Sam Smyth awarded costs in Lowry defamation case
6 October 2011
The Circuit Court in Ireland has granted journalist and broadcaster Sam Smyth legal costs against Deputy Michael Lowry following the NUJ member's successful defence of a defamation action against him.
The NUJ has welcomed the decision. Séamus Dooley, Irish Secretary, said it was a source of satisfaction and relief to Mr Smyth and was a striking demonstration of the effectiveness of the new Defamation Act.
Michael Lowry had sought the declaration under the 2009 Defamation Act, which allows for a legal shortcut by way of summary judgment on the contention that Sam Smyth had no possible defence to the claim.
Sam Smyth stood over comments in the Irish Independent and on TV3, arguing in court they were true and based on his honest opinion and constituted fair and reasonable publication in matters of public interest.
The case centres on comments concerning the McCracken and Moriarty tribunals and their inquiries into matters relating to Michael Lowry's finances. Michael Lowry had alleged that Sam Smyth made false and defamatory remarks about him.

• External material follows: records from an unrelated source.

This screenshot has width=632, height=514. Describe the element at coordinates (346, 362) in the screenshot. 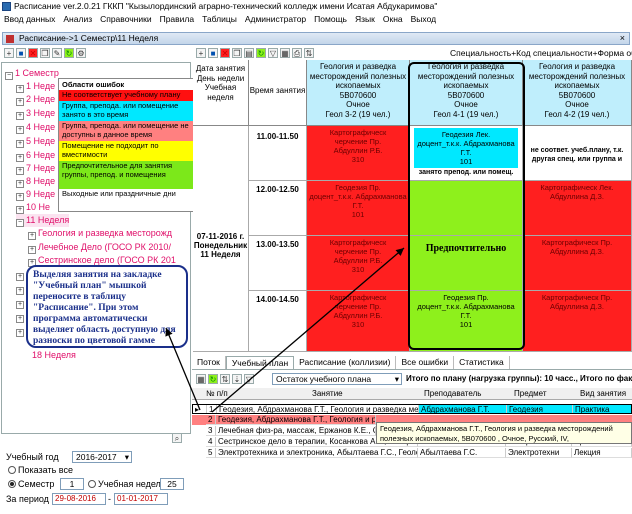

I see `tab-collisions: Расписание (коллизии)` at that location.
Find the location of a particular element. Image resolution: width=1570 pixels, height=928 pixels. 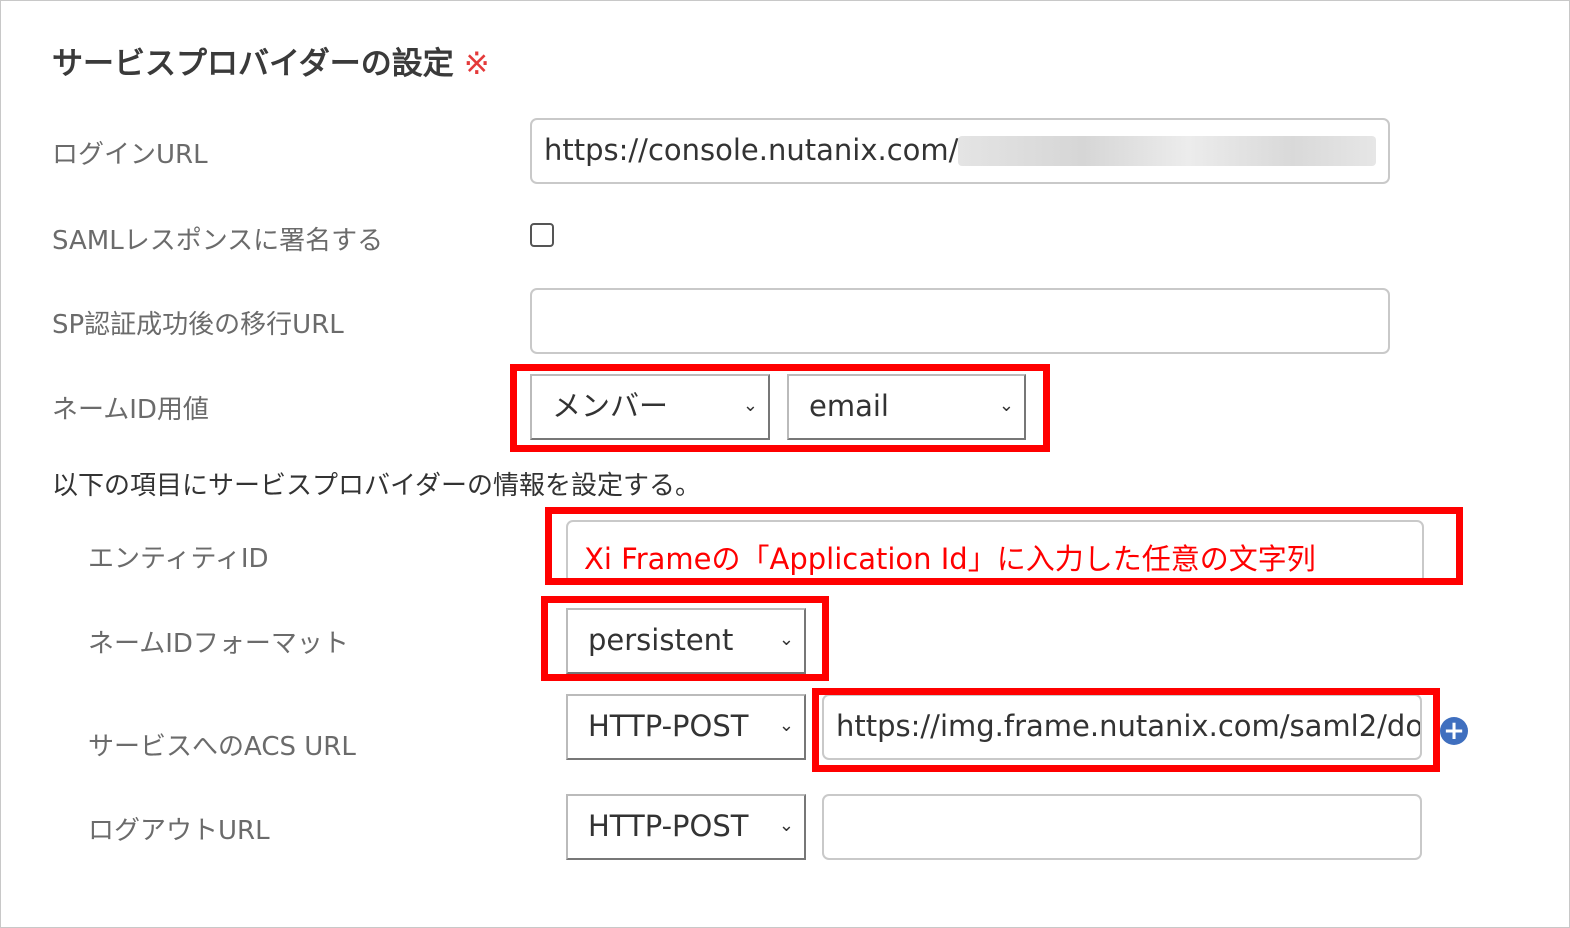

name-id-value-label: ネームID用値 is located at coordinates (130, 410).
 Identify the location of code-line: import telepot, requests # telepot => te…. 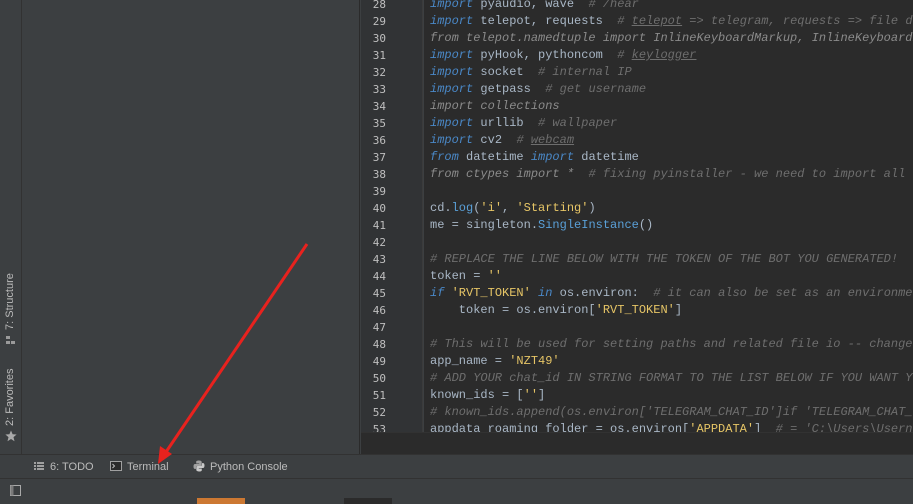
(672, 22).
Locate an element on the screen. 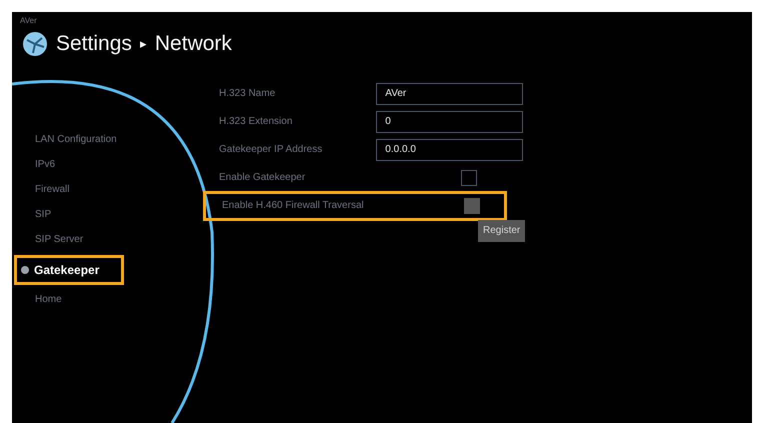  field-label: Gatekeeper IP Address is located at coordinates (272, 150).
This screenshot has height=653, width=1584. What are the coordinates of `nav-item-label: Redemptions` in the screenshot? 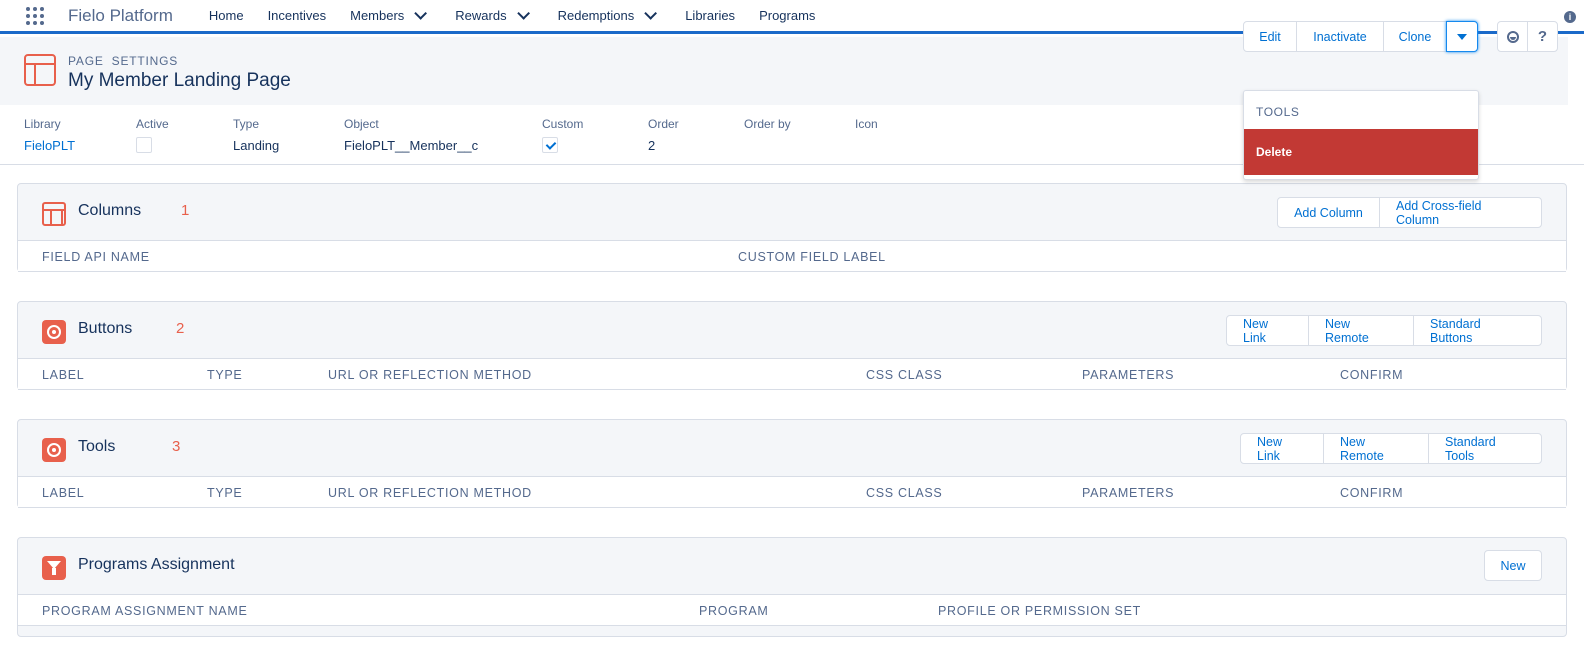 It's located at (596, 16).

Last December, Judge Heneghan ruled that Michael Lowry had not established that Mr Smyth had no defence to the allegations of defamation. Her January decision has been appealed to the High Court. Today, Judge Heneghan granted costs to Sam Smyth and refused a stay on her order pending the High Court case.
Séamus Dooley said:
"The decision of Mr Lowry to use the provisions of the Defamation Act to sue Sam Smyth as an individual journalist was a major source of worry to Mr Smyth. Using the defences open to him, Sam Smyth was able to defend his professional reputation as a journalist of integrity.
"The Independent Newspaper chapel joins with me in welcoming the decision of the court. I hope this decision will give other people who seek to inhibit investigative journalism through use of the Defamation Act pause for thought."

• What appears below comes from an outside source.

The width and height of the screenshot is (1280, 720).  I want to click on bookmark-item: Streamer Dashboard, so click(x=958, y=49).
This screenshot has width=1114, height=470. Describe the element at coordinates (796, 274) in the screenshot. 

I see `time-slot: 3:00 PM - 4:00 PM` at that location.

Barry McCall, NUJ Vice President, described Sam Smyth as being "among the longest serving investigative journalists in Ireland.
"His steadfast refusal to be cowed by Michael Lowry – or other people with power and influence - is an example to all journalists. This weekend, the NUJ in Ireland hosts a seminar entitled 'Media Matters: Serving the Public Interest' and this judgment will provide a context to our deliberations."